Pixel coordinate grounding data:
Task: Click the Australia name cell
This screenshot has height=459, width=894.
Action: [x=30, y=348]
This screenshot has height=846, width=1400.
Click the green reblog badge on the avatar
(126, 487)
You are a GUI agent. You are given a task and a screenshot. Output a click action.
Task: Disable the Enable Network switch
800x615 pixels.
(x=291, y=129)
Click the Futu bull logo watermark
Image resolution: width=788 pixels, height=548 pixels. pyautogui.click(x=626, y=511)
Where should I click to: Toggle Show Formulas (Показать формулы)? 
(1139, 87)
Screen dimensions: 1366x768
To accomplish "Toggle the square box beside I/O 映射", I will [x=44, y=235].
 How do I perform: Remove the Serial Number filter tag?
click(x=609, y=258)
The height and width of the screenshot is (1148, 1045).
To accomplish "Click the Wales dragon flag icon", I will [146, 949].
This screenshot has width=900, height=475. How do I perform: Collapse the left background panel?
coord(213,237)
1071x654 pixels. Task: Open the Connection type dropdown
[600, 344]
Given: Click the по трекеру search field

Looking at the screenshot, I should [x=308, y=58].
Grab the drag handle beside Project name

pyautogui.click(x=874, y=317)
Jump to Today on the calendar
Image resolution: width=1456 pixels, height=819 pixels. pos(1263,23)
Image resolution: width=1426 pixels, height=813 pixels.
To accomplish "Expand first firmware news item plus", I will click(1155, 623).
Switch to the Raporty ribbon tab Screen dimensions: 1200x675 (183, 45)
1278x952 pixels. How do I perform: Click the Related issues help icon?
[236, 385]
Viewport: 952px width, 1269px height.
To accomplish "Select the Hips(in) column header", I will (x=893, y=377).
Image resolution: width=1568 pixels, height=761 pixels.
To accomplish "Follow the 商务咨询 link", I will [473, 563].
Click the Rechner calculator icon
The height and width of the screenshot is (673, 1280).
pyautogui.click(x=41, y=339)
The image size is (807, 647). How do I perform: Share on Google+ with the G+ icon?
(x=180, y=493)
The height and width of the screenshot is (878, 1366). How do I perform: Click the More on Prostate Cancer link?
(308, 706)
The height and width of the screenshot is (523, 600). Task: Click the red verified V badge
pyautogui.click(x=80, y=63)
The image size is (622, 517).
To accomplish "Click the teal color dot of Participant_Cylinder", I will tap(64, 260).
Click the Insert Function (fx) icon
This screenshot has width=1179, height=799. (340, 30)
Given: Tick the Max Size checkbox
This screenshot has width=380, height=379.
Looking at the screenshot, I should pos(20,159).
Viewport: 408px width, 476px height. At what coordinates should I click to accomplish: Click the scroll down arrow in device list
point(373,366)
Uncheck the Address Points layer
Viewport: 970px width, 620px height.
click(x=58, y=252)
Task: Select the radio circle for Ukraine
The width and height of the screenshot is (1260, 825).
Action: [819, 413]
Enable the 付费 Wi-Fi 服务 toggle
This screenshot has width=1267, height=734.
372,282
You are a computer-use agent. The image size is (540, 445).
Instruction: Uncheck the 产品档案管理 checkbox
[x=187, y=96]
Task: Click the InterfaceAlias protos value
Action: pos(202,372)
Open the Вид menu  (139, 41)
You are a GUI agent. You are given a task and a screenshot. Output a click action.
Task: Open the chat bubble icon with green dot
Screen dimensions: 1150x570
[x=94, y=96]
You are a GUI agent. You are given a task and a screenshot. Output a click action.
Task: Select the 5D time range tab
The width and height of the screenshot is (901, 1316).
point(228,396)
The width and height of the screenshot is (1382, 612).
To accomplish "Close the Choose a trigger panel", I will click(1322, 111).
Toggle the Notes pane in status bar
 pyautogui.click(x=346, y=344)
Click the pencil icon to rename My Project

_What to work on:_
Could you write out all the entries word for word?

_Answer to this exercise:_
Task: Click the Australia name cell
This screenshot has height=459, width=894.
Action: [x=30, y=348]
This screenshot has height=846, width=1400.
Click the green reblog badge on the avatar
(126, 487)
You are a GUI agent. You are given a task and a screenshot. Output a click action.
Task: Disable the Enable Network switch
800x615 pixels.
(x=291, y=129)
Click the Futu bull logo watermark
Image resolution: width=788 pixels, height=548 pixels. pyautogui.click(x=626, y=511)
Where should I click to: Toggle Show Formulas (Показать формулы)? 
(1139, 87)
Screen dimensions: 1366x768
To accomplish "Toggle the square box beside I/O 映射", I will [x=44, y=235].
 How do I perform: Remove the Serial Number filter tag?
click(x=609, y=258)
The height and width of the screenshot is (1148, 1045).
To accomplish "Click the Wales dragon flag icon", I will [146, 949].
This screenshot has width=900, height=475. How do I perform: Collapse the left background panel?
coord(213,237)
1071x654 pixels. Task: Open the Connection type dropdown
[600, 344]
Given: Click the по трекеру search field

Looking at the screenshot, I should [x=308, y=58].
Grab the drag handle beside Project name

pyautogui.click(x=874, y=317)
Jump to Today on the calendar
Image resolution: width=1456 pixels, height=819 pixels. pos(1263,23)
Image resolution: width=1426 pixels, height=813 pixels.
To accomplish "Expand first firmware news item plus", I will click(1155, 623).
Switch to the Raporty ribbon tab Screen dimensions: 1200x675 (183, 45)
1278x952 pixels. How do I perform: Click the Related issues help icon?
[236, 385]
Viewport: 952px width, 1269px height.
To accomplish "Select the Hips(in) column header", I will (x=893, y=377).
Image resolution: width=1568 pixels, height=761 pixels.
To accomplish "Follow the 商务咨询 link", I will [473, 563].
Click the Rechner calculator icon
The height and width of the screenshot is (673, 1280).
pyautogui.click(x=41, y=339)
The image size is (807, 647). How do I perform: Share on Google+ with the G+ icon?
(x=180, y=493)
The height and width of the screenshot is (878, 1366). How do I perform: Click the More on Prostate Cancer link?
(308, 706)
The height and width of the screenshot is (523, 600). Task: Click the red verified V badge
pyautogui.click(x=80, y=63)
The image size is (622, 517).
To accomplish "Click the teal color dot of Participant_Cylinder", I will tap(64, 260).
Click the Insert Function (fx) icon
This screenshot has width=1179, height=799. (340, 30)
Given: Tick the Max Size checkbox
This screenshot has width=380, height=379.
Looking at the screenshot, I should pos(20,159).
Viewport: 408px width, 476px height. At what coordinates should I click to accomplish: Click the scroll down arrow in device list
point(373,366)
Uncheck the Address Points layer
Viewport: 970px width, 620px height.
click(x=58, y=252)
Task: Select the radio circle for Ukraine
The width and height of the screenshot is (1260, 825).
Action: [819, 413]
Enable the 付费 Wi-Fi 服务 toggle
This screenshot has width=1267, height=734.
372,282
You are a computer-use agent. The image size is (540, 445).
Instruction: Uncheck the 产品档案管理 checkbox
[x=187, y=96]
Task: Click the InterfaceAlias protos value
Action: pos(202,372)
Open the Вид menu  (139, 41)
You are a GUI agent. You are given a task and a screenshot. Output a click action.
Task: Open the chat bubble icon with green dot
Screen dimensions: 1150x570
[x=94, y=96]
You are a GUI agent. You are given a task and a screenshot. Output a click action.
Task: Select the 5D time range tab
The width and height of the screenshot is (901, 1316).
point(228,396)
The width and height of the screenshot is (1382, 612).
To accomplish "Close the Choose a trigger panel", I will click(1322, 111).
Toggle the Notes pane in status bar
 pyautogui.click(x=346, y=344)
Click the pencil icon to rename My Project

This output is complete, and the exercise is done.